Transcriptomics-Guided Drug Repurposing Identifies Candidate Compounds for Improving Long-Term Stroke Outcome

BackgroundFunctional recovery after ischemic stroke is a complex and polygenic process influenced by genetically regulated molecular pathways. Although genome-wide association studies (GWAS) have identified variants associated with stroke outcome, translating these findings into actionable therapeutic targets remains challenging. Transcriptome-wide association studies (TWAS) provide a framework to link genetic variation to gene expression and functional phenotypes, enabling mechanism-driven drug repurposing strategies. ObjectiveTo identify candidate compounds capable of improving long-term functional outcome after ischemic stroke by integrating GWAS summary statistics with brain transcriptomic data and large-scale perturbational drug signatures.
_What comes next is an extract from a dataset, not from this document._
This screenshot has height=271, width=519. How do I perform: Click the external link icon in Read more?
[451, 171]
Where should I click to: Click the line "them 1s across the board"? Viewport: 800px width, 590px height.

MethodsWe performed TWAS integrating summary statistics from a stringent GWAS of long-term stroke outcome (modified Rankin Scale at three months, mRS3; N = 1,791; 8,895,027 variants) from the GODS study with brain eQTL data from ten regions in the GTEx project. Pathway enrichment analysis was conducted using WebGestalt. Drug repurposing was performed using the Trans-phar pipeline by comparing TWAS-derived transcriptional signatures with compound-induced gene expression profiles from the Connectivity Map (CMap) L1000 dataset across five neural cell lines. Compounds showing inverse transcriptional correlations were prioritized and further evaluated based on existing clinical and preclinical evidence in stroke. ResultsTWAS identified 22 genes consistently ranked within the top 10% across all ten regions. Pathway enrichment analysis highlighted transcriptional regulation processes, with the RNA polymerase pathway reaching statistical significance after FDR correction in the broader gene set. Drug repurposing analysis identified nine compounds whose transcriptional signatures inversely correlated with genetically predicted expression profiles associated with poor functional outcome. Among these, anandamide and progesterone had prior clinical evidence in stroke, while Z-guggulsterone demonstrated preclinical neuroprotective potential. ConclusionsIntegration of GWAS and brain eQTL data identifies robust transcriptional signatures associated with long-term stroke outcome and supports transcriptomics-driven drug repurposing strategies. This human genetics-guided framework prioritizes candidate compounds with potential translational relevance for improving functional recovery after ischemic stroke.